Vulkan: possible NaN propagation on llama-3 8B (more testing required)

stduhpf commented 6 months ago

Sometimes when playing around with the new Llama-3 models with the Vulkan backend (on the server example) I ended up in a situation where the model would suddenly start generating complete gibberish. Once this happens, the server keeps generating garbage only, even when evaluating a new prompt that used to work before.

A server restart fixes the output. (until the next time it happens)

My setup: GPU: Vulkan device: AMD Radeon RX 5700 XT | uma: 0 | fp16: 1 | warp size: 64 (gfx 1010), OS: Windows 10 22H2

I suspect some operations are randomly generating NaNs, which stay even after clearing the KV cache. Reminds me a bit of https://github.com/ggerganov/llama.cpp/issues/5243, except it doesn't always happen.

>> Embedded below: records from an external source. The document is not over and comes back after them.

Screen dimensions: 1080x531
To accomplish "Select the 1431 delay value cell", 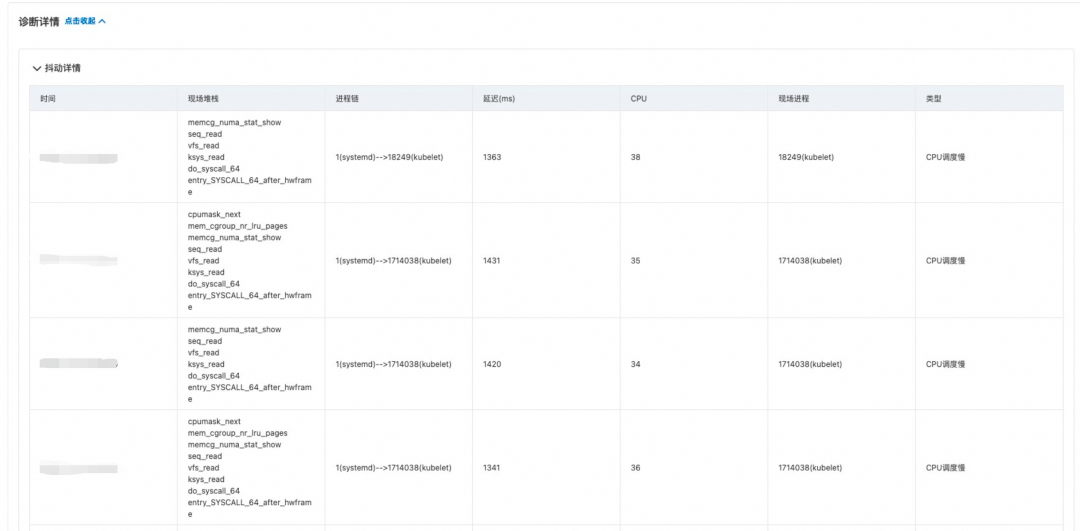I will click(x=546, y=260).
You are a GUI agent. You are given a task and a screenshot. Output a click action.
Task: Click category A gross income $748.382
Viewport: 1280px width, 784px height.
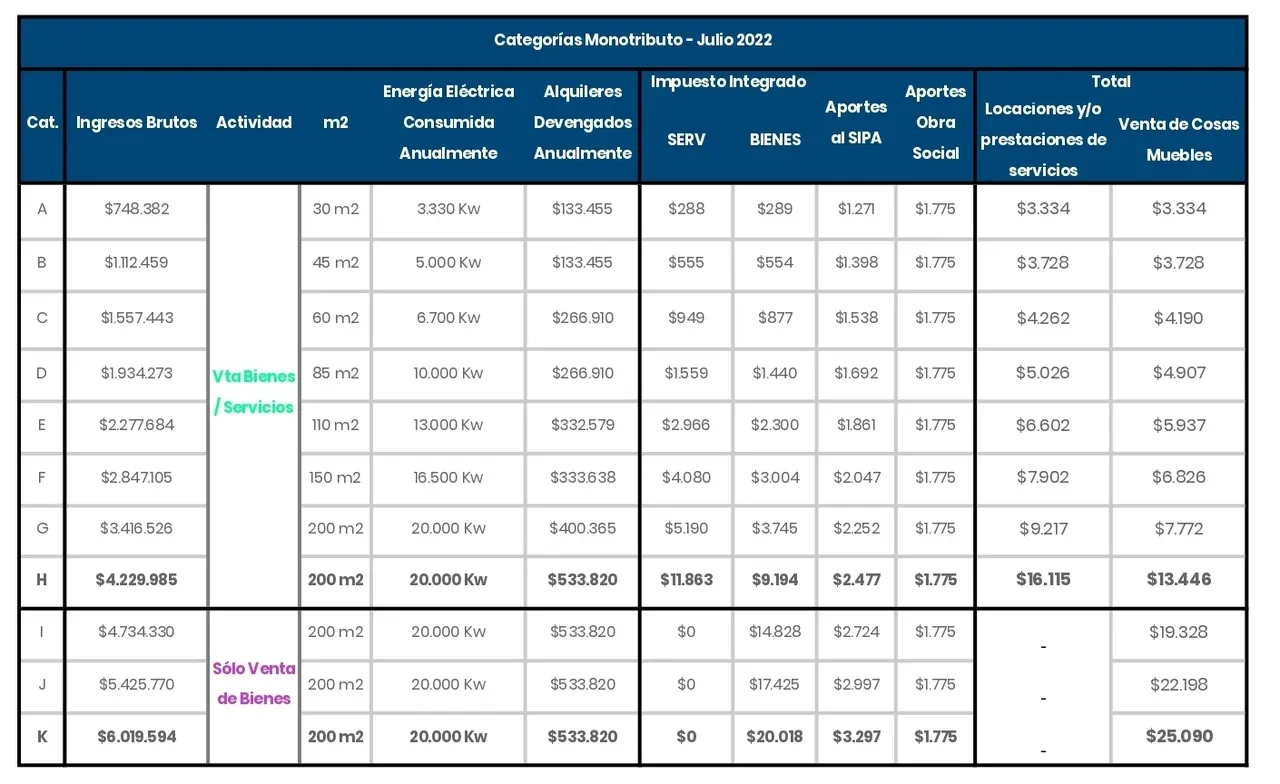(x=136, y=209)
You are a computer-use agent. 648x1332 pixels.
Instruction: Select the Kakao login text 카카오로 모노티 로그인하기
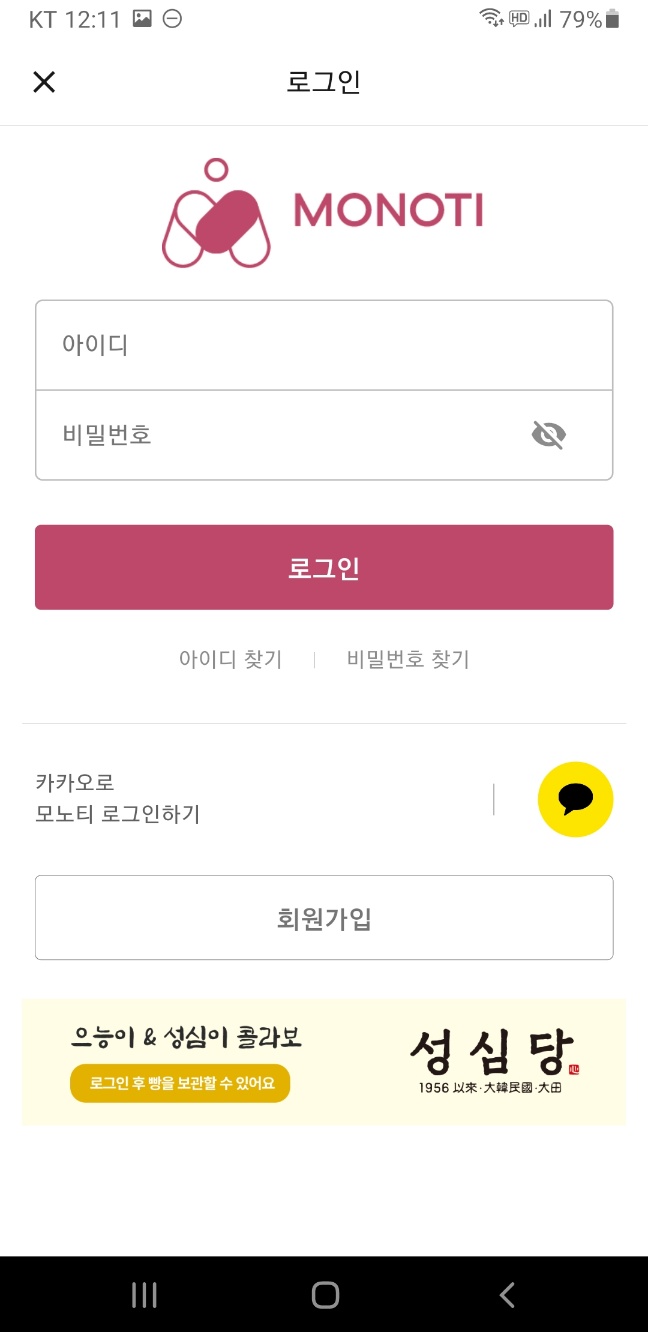pos(117,799)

I'll try to build a simple setup to consistently cause this issue.

Edit: I can't find a new prompt that causes that problem, and I can't really share the one I already have, if I try to remove the sensitive information, it doesn't cause the issue anymore... The one I have consiently crashes the Llama-3-8B base model (tested with Q3_K_S/Q3_K_M/Q4_K_S) , but not the instruct model. No issue with the same prompt on other backends.

Kartoffelsaft commented 5 months ago

I have encountered this both with both mistral-7b-instruct-v0.1.Q4_K_M.gguf running on an Intel UHD 620 (Manjaro Linux) and mistral-7b-instruct-v0.2-code-ft.Q4_K_M.gguf on a GTX 1070 (Arch Linux).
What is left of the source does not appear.